**What is required:** Collect every line of the listing below that contains the word "Select". Case counts, so only lines that match its capitalization qualify.

Excerpt from a dataset:
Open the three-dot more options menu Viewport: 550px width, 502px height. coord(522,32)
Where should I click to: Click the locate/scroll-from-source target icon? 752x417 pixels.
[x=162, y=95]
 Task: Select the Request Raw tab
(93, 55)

* * *

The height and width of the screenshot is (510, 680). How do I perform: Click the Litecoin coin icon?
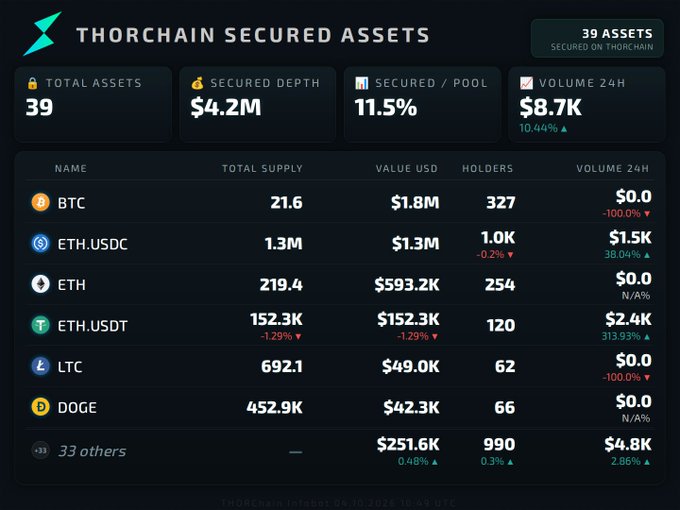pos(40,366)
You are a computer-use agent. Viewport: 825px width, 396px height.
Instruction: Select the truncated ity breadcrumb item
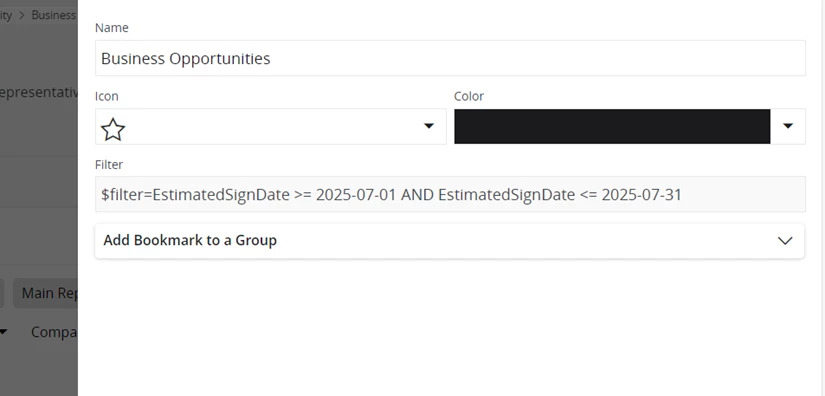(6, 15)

**Expected output:**
 Task: Select the Request Raw tab
Instruction: Select the truncated ity breadcrumb item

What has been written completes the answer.